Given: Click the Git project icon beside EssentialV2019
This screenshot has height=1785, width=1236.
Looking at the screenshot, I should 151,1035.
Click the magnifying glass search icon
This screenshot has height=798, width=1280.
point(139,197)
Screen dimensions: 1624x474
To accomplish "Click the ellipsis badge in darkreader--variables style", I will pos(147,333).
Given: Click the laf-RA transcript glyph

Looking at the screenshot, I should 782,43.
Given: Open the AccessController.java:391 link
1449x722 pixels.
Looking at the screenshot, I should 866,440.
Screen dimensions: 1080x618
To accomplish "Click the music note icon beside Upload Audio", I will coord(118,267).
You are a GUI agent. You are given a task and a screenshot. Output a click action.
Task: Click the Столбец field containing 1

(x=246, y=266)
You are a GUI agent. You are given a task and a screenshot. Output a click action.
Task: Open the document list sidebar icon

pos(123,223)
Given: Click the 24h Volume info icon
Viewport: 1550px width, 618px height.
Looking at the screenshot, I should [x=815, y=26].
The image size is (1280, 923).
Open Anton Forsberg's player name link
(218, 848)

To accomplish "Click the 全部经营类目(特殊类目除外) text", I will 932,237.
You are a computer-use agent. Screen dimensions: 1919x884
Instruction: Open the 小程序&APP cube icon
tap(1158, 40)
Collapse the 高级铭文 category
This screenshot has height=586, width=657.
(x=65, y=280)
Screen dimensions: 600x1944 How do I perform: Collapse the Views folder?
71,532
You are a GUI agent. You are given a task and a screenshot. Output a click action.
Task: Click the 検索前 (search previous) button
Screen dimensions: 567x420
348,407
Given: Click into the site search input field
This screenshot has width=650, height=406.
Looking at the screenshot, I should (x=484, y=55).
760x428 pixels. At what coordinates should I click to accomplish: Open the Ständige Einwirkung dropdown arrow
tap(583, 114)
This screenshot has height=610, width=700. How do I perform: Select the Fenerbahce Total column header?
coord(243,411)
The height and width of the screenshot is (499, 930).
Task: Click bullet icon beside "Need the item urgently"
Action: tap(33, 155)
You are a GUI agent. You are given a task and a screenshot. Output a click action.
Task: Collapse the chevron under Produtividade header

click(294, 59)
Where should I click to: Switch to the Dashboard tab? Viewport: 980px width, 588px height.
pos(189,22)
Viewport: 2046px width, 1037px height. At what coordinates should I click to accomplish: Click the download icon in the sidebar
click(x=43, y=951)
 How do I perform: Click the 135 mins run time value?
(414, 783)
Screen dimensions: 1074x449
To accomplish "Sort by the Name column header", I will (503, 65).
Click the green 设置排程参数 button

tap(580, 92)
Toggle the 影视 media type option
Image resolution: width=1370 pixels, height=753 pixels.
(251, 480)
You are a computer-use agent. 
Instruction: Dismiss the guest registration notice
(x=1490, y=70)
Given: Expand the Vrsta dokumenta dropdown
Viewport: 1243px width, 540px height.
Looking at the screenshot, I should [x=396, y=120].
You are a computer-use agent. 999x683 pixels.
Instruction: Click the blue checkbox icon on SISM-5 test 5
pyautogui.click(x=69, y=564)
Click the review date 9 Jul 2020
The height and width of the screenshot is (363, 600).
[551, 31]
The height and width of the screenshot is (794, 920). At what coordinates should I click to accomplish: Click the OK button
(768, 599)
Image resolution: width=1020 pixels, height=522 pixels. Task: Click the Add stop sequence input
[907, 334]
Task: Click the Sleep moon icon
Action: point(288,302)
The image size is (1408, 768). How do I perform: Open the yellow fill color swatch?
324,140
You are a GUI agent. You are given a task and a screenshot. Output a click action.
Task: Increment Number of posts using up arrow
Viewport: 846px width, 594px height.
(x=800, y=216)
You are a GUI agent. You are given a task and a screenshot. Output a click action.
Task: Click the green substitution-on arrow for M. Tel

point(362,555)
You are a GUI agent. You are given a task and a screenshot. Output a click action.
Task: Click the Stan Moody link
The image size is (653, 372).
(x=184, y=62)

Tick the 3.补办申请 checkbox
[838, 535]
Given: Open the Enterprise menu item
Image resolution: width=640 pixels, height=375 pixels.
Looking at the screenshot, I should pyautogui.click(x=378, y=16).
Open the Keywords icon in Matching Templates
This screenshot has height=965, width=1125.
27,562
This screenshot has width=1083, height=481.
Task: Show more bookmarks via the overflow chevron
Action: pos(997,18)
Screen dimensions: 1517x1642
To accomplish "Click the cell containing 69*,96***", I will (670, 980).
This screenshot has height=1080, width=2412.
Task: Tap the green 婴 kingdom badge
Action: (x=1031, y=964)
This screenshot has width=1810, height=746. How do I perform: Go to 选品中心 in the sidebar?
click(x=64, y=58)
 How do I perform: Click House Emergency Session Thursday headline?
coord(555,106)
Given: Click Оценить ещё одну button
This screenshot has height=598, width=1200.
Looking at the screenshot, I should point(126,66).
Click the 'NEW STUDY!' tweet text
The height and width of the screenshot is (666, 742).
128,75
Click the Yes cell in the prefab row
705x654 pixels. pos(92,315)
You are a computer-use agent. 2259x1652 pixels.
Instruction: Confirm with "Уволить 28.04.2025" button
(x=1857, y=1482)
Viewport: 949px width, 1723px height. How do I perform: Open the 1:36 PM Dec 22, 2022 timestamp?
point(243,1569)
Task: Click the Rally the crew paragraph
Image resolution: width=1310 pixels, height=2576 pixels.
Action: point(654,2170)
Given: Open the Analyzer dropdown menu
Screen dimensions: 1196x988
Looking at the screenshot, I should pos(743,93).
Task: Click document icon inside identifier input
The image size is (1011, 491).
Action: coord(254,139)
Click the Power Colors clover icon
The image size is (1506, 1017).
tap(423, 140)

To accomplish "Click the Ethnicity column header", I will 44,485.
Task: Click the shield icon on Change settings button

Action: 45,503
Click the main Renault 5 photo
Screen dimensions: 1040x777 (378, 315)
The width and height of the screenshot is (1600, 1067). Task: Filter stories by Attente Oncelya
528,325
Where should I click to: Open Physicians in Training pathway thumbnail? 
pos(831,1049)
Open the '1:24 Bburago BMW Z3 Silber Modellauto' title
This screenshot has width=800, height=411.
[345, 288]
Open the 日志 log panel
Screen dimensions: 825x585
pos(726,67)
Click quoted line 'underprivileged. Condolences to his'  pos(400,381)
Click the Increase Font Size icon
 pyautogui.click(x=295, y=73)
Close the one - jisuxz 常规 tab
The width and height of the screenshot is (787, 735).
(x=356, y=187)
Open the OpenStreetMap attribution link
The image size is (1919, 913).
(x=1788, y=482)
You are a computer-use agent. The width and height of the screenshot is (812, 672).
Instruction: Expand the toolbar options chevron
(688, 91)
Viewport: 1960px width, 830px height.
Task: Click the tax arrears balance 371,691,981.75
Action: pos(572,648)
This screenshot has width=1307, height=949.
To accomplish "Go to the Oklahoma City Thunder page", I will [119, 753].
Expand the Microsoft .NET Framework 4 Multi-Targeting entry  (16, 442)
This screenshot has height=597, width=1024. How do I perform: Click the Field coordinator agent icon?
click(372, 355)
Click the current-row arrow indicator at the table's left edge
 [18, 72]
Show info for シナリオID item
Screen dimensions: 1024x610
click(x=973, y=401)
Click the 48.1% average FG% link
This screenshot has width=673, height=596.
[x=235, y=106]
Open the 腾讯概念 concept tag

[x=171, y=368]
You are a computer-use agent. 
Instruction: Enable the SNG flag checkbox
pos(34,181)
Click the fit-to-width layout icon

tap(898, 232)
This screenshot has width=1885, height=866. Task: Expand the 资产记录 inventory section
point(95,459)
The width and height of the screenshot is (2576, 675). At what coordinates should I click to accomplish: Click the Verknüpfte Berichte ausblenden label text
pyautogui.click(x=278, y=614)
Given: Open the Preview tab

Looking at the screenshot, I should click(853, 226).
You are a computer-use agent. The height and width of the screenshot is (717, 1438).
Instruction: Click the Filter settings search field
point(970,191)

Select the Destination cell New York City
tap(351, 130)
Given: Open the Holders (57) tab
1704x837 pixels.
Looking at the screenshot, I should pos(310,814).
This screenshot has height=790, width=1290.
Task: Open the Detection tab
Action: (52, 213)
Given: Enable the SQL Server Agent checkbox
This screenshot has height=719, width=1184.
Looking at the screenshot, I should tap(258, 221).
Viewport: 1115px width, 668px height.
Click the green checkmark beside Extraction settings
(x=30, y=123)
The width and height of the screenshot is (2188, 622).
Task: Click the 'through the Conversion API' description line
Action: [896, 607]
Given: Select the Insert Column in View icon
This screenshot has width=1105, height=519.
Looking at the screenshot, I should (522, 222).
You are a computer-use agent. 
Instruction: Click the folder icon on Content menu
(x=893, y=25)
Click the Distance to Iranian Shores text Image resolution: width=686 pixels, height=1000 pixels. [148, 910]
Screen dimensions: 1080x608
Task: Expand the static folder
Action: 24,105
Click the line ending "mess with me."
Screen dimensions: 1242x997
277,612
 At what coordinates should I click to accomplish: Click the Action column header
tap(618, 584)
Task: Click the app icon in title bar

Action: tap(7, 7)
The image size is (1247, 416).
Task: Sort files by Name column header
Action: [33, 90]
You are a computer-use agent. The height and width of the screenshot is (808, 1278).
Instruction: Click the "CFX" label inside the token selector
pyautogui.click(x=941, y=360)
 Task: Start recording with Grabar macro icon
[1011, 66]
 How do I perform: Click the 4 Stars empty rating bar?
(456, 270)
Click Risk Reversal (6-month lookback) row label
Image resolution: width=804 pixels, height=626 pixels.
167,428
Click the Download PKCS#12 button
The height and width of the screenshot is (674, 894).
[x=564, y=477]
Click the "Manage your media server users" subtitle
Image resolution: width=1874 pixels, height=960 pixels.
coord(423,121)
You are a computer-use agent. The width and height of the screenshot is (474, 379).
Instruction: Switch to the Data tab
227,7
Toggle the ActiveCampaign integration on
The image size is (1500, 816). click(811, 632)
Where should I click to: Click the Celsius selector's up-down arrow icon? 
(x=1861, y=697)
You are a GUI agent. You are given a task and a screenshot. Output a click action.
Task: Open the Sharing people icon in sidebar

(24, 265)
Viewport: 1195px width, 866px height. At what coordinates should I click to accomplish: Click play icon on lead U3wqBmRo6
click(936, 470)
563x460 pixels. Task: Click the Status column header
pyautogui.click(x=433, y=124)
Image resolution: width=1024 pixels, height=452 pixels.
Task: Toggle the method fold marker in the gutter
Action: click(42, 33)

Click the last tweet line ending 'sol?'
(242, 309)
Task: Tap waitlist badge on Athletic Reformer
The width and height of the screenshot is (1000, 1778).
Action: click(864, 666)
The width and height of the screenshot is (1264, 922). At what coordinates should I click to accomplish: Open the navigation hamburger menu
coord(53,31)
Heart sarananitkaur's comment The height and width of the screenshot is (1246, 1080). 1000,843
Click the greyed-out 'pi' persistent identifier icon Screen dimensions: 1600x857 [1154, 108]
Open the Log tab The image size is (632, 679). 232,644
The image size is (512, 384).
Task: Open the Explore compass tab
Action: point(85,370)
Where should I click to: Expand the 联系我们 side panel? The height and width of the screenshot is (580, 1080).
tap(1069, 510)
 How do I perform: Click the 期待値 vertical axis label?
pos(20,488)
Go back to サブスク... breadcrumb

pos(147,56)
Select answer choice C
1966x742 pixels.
-.-.-
What you are asked to do: Check each line of the listing above. Copy the ones with the word "computer".

Response to the exercise:
You are a computer-use agent. Screen dimensions: 1919x884
You are a computer-use agent. 
You are a computer-use agent. 999x683 pixels.
You are a computer-use agent. 2259x1652 pixels.
You are a computer-use agent. The width and height of the screenshot is (812, 672).
You are a computer-use agent. 
You are a computer-use agent. The height and width of the screenshot is (717, 1438).
You are a computer-use agent. 
You are a computer-use agent. The height and width of the screenshot is (808, 1278).
You are a computer-use agent. The width and height of the screenshot is (474, 379).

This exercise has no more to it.